Improved response and survival to combined cisplatin and radiation in non-keratinizing squamous cell carcinomas of the head and neck. An RTOG study of 114 advanced stage tumors

Abstract
Effective treatment modalities for Stage III and IV squamous cell carcinomas (SCC) of the head and neck are limited and seldom result in long term survival. The improved results with cisplatin containing chemotherapy have been encouraging and represent an additional therapeutic modality for head and neck cancer. To estimate the effectiveness of concommitant radiation and cisplatin chemotherapy, the Radiation Therapy Oncology Group (RTOG) initiated a Phase II study for patients with advanced nonresectable SCC of the head and neck.
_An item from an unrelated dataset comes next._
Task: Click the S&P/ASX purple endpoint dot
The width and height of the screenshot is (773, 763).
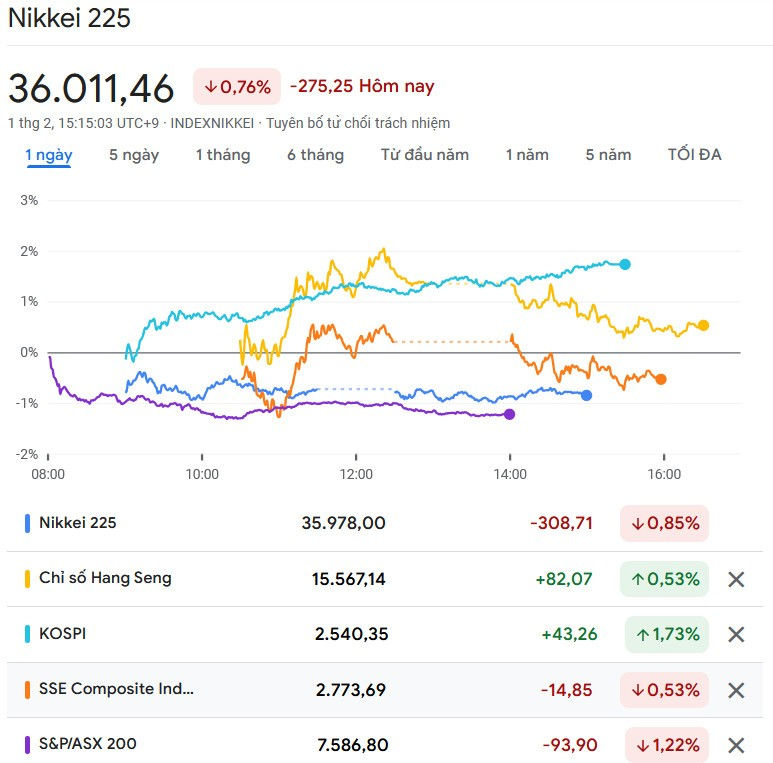Action: tap(510, 414)
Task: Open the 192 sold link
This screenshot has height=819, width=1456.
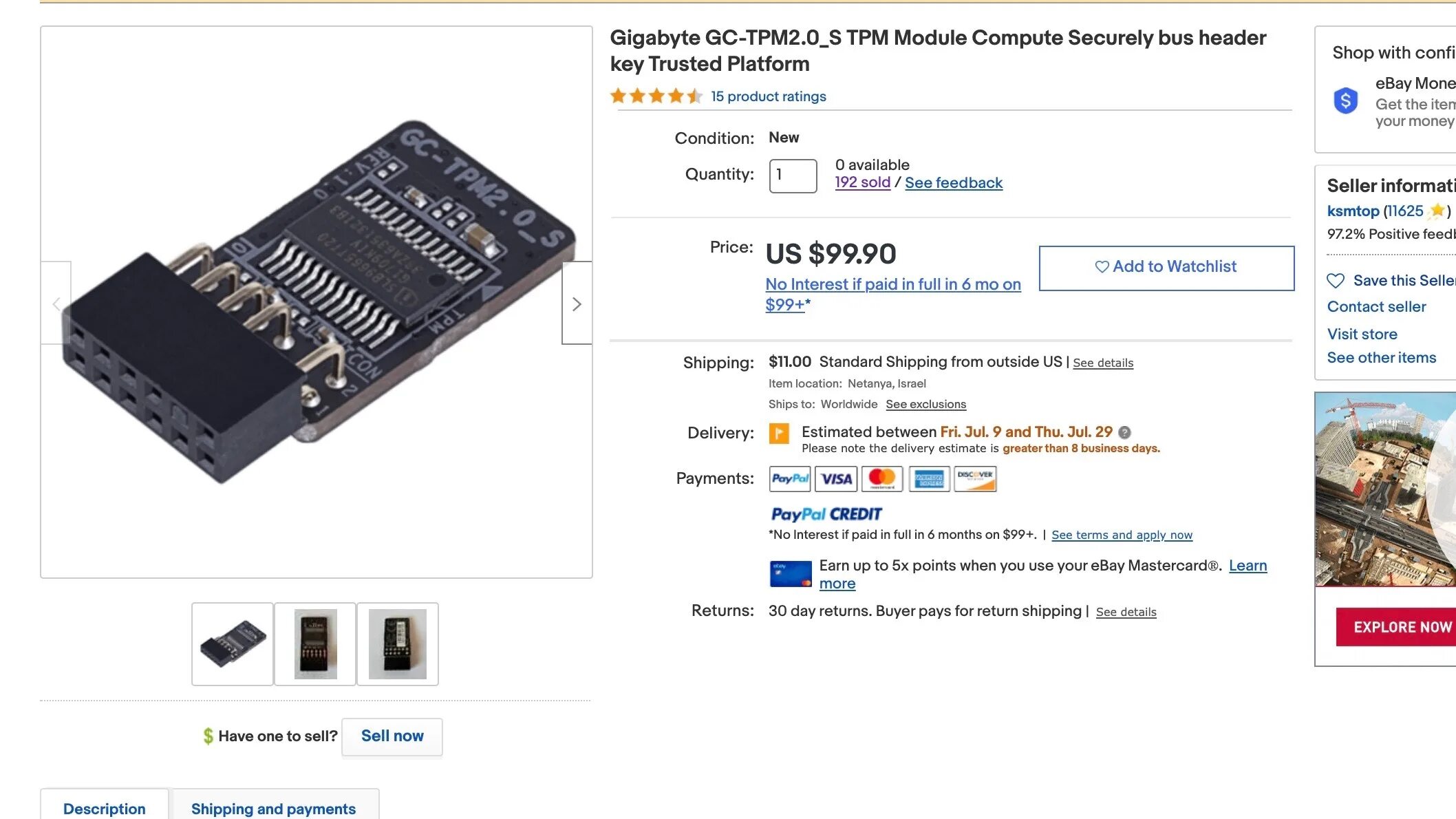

In addition, the diagnostic biopsy specimens were collected. Two pathologists reviewed and scored the biopsy specimens for a number of histologic parameters, including degree of keratinization, nuclear pleomorphism, frequency of mitoses, inflammatory and stromal reaction, pattern of invasion and vascular involvement in order to identify potential prognostically important patient subgroups. A total of 114 patients were evaluated for complete clinical responses (CR). These were achieved in 76% for all head and neck sites (ALL), and in 72% of the patients excluding nasopharyngeal and sinus cancers (REST). Evaluation of histopathologic parameters through multivariate analysis identified the presence of keratin as the most significant in predicting CR. Non‐keratinizing SCC had CRs of 98% (ALL), and 94% (REST), as compared with 64% and 67% in the patients with keratin producing neoplasms (P < 0.001 and 0.05) respectively. Survival at 24 months was found to be improved in the non‐keratinizing SCC (P = 0.002). Multivariate analysis also identified the frequency of mitoses as being important in predicting for CR in patients with keratin in the biopsy findings. Biopsy specimens from ALL patients with two or more mitotic figures per high‐power microscopic field had 76% CRs, in comparison with 46% when none or one mitotic figure was observed (P = 0.02). In the restricted group of patients (REST), the CR was 77% in the high mitotic figure group as opposed to 45% in the lower rate group (P = 0.03). However, this significant difference in CR rates did not translate into improved survival for the high CR subset.